На следующее утро мы хоронили папу и дедушку. За их гробами шли продавцы пива и водки. Мы с мамой подошли к ним и сказали, рыдая: ваши гробы следующие! Тогда продавцы нас побили. Меня первого, а маму вторую. Когда били маму, я вырвал из соседней могилы железный крест и треснул им по головам продавцов, а сколько их было я не помню. Очень меня понесло на злость. Дорогая учительница! Теперь очень грустно, что не похоронили папу и дедушку. Зато продавцы мертвые. Конец сочинения.
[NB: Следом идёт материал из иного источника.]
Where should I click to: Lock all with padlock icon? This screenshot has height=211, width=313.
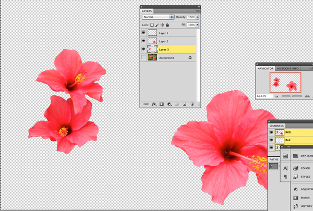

На следующее утро мы с мамой пошли на кладбище, чтобы похоронить папу и дедушку и побросать мертвых продавцов в овраг. Глядим, а на кладбище много голубей. Головками кланяются, а жопками здороваются. И никаких признаков вчерашнего разбоя. Чистое поле, холмик, травка. Поглядели на небо, а в голубом небе папа с дедушкой летают! Поглядели в овраг, а в овраге свиньи. Землей питаются. Подошли к холмику, а в холмике две палочки с табличками. А на них написано: «Папа и дедушка легли спать, просьба не беспокоить». Дорогая учительница! Конец сочинения.
Чем не Даниил Хармс?
Можно сказать, что эта книга для профессионалов, для специалистов театра, и читать ее не всегда легко, но в какой-то момент понимаешь, что она для молодых и открытых; для тех, кто любит анализировать и копаться, кто любит кино. Да, про кино в этой книге возможно даже больше, чем про театр. Удивительные по своей наблюдательности разборы фильмов Муратовой, Фон Триера, Феллини... Еще Васильев рассказывает о том, как монтировал фильм по своему легендарному спектаклю «Серсо», о принципах монтажа, но и это в ней не главное.
А главное, на мой взгляд, живая интонация диалога двух талантливых людей, к которой прислушиваешься, и на время замедляешь свой ритм жизни. А очнувшись через несколько часов, приходишь в себя, озадаченный вопросом: где я только что был? А ты тоже разговаривал, потому что эта книга – в том числе диалог с тобой. Ты можешь спорить, с чем-то не соглашаться, а на что-то согласно кивнуть. И хочется, чтобы эта утопия стала реальностью, а там, глядишь, и придет новый театр, о котором мы столько слышали, но до сих пор никогда не видели.